** The request **
Reproduce word for word the part of the material that opens with the line containing "Open the open spaces importance dropdown" and runs through the end of the material, both ends included.

------ Working data ------

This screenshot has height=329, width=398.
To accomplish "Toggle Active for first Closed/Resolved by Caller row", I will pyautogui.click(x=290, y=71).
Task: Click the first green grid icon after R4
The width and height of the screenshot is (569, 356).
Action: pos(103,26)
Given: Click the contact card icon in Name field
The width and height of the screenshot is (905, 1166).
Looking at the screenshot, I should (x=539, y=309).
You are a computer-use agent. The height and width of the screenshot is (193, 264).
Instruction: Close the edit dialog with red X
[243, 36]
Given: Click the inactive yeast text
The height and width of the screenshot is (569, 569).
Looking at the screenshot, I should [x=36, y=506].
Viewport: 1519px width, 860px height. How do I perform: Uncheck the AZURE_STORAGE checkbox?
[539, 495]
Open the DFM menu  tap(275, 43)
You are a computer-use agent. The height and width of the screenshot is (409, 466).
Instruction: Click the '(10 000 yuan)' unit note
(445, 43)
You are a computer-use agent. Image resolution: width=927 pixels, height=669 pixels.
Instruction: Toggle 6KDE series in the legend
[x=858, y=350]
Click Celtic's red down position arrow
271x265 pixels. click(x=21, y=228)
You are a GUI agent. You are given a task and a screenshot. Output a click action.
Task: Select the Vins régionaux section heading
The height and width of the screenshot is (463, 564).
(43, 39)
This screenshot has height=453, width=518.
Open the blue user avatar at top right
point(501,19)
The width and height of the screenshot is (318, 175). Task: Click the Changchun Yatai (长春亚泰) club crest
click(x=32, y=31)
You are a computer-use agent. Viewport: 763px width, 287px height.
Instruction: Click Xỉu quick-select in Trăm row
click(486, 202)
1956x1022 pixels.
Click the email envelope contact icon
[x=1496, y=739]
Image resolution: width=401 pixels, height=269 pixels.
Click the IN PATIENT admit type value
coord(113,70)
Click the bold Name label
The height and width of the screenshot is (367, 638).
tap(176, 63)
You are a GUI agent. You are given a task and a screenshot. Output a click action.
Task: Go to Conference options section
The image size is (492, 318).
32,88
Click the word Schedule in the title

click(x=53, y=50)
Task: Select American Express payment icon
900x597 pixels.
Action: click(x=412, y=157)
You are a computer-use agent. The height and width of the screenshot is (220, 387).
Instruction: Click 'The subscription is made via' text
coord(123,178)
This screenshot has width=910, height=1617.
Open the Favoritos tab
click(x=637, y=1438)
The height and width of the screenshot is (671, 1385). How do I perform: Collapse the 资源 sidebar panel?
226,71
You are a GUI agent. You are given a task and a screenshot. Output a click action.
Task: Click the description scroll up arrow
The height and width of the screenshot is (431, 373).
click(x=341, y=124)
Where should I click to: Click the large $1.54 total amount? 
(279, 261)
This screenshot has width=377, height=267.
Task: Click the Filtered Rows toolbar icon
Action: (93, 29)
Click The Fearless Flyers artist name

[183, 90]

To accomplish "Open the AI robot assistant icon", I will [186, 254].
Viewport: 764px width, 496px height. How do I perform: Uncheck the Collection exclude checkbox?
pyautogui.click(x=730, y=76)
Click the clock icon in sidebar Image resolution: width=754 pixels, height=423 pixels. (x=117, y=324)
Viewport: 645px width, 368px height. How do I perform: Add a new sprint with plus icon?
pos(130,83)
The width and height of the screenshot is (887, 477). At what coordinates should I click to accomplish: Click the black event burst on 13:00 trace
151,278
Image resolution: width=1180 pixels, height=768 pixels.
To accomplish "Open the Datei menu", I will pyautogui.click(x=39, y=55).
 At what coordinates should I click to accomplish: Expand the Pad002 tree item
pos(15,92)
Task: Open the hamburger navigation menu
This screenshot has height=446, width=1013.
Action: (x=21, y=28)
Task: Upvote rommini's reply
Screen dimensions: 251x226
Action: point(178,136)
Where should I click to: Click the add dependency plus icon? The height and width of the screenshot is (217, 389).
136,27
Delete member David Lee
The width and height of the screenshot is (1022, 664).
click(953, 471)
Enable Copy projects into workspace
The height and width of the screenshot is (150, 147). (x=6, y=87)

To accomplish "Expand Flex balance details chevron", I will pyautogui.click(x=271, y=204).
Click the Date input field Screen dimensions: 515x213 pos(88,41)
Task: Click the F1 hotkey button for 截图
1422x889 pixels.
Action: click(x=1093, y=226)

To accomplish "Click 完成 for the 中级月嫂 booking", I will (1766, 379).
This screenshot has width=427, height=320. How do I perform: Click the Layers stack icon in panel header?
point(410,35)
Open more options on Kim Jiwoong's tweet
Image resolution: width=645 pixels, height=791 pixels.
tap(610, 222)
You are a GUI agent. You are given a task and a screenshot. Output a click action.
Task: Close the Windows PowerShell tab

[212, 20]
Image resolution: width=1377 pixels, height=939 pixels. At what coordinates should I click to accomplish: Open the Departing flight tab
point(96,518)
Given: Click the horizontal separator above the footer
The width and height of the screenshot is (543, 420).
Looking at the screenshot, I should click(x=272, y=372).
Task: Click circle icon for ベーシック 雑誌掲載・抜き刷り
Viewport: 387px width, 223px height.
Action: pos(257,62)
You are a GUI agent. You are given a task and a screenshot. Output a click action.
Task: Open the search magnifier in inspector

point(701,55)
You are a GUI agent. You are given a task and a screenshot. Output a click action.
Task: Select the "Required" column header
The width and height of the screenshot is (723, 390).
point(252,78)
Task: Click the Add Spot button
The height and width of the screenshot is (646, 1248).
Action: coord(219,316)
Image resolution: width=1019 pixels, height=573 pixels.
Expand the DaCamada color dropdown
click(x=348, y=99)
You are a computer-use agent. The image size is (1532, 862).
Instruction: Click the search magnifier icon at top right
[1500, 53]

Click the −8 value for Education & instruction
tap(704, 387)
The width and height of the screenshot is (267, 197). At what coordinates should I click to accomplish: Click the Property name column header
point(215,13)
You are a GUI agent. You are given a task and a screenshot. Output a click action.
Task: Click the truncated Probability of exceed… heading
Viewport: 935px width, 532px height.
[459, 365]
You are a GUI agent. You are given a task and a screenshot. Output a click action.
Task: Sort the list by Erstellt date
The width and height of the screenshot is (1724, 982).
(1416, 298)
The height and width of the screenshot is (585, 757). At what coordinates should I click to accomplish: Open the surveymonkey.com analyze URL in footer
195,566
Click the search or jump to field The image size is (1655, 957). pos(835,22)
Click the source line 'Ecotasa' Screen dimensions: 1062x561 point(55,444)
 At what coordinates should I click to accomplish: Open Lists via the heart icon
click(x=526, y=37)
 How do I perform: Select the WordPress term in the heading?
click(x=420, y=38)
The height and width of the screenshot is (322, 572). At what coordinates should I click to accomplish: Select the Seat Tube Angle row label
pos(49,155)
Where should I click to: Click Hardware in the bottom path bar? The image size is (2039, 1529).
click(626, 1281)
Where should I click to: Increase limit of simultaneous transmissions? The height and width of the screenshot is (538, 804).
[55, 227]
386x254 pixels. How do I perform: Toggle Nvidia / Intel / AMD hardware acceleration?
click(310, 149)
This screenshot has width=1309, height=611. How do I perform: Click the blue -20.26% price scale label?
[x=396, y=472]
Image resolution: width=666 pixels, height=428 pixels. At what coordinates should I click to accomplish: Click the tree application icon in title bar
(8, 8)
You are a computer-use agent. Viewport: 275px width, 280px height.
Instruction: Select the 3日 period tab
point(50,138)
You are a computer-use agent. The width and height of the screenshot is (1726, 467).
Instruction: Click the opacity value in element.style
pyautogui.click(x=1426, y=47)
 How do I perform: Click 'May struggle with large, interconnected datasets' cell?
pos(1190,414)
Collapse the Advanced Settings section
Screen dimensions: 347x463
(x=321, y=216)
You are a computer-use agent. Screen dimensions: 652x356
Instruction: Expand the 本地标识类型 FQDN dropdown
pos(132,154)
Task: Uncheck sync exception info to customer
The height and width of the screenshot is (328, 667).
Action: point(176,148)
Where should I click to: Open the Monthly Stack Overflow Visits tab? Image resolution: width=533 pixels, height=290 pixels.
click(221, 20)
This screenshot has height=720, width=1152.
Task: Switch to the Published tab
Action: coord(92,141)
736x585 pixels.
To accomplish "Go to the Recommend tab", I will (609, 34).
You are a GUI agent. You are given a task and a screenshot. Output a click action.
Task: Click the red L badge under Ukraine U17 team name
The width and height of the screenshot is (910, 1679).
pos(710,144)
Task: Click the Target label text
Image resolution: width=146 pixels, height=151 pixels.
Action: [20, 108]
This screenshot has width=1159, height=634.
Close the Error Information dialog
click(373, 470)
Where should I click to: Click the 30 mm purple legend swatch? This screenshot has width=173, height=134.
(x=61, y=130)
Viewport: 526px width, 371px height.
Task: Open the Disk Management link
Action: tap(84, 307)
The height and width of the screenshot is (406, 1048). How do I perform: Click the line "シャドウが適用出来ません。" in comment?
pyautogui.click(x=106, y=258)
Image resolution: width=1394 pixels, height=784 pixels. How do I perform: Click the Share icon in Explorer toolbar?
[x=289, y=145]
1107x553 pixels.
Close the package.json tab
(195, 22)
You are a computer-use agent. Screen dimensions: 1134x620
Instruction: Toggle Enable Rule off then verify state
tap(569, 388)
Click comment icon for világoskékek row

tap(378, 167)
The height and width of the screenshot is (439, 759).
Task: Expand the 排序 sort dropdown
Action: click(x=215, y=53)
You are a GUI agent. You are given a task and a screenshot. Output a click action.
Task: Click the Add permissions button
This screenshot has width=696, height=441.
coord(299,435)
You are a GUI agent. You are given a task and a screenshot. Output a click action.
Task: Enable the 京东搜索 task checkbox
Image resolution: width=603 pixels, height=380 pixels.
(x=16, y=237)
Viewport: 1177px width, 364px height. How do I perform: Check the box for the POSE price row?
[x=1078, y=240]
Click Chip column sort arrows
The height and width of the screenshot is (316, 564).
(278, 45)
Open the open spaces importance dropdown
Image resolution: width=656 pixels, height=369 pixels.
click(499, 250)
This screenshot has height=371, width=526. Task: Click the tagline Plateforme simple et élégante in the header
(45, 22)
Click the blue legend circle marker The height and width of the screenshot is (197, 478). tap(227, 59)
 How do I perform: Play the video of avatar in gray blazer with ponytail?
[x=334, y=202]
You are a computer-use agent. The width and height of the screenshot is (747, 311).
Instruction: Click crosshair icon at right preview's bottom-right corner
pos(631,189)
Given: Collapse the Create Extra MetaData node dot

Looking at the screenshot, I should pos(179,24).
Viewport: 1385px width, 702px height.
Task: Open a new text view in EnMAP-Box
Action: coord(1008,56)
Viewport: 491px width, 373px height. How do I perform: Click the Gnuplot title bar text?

------

** Task solution **
Open the open spaces importance dropdown
Image resolution: width=656 pixels, height=369 pixels.
click(499, 250)
This screenshot has height=371, width=526. Task: Click the tagline Plateforme simple et élégante in the header
(45, 22)
Click the blue legend circle marker The height and width of the screenshot is (197, 478). tap(227, 59)
 How do I perform: Play the video of avatar in gray blazer with ponytail?
[x=334, y=202]
You are a computer-use agent. The width and height of the screenshot is (747, 311).
Instruction: Click crosshair icon at right preview's bottom-right corner
pos(631,189)
Given: Collapse the Create Extra MetaData node dot

Looking at the screenshot, I should pos(179,24).
Viewport: 1385px width, 702px height.
Task: Open a new text view in EnMAP-Box
Action: coord(1008,56)
Viewport: 491px width, 373px height. How do I perform: Click the Gnuplot title bar text?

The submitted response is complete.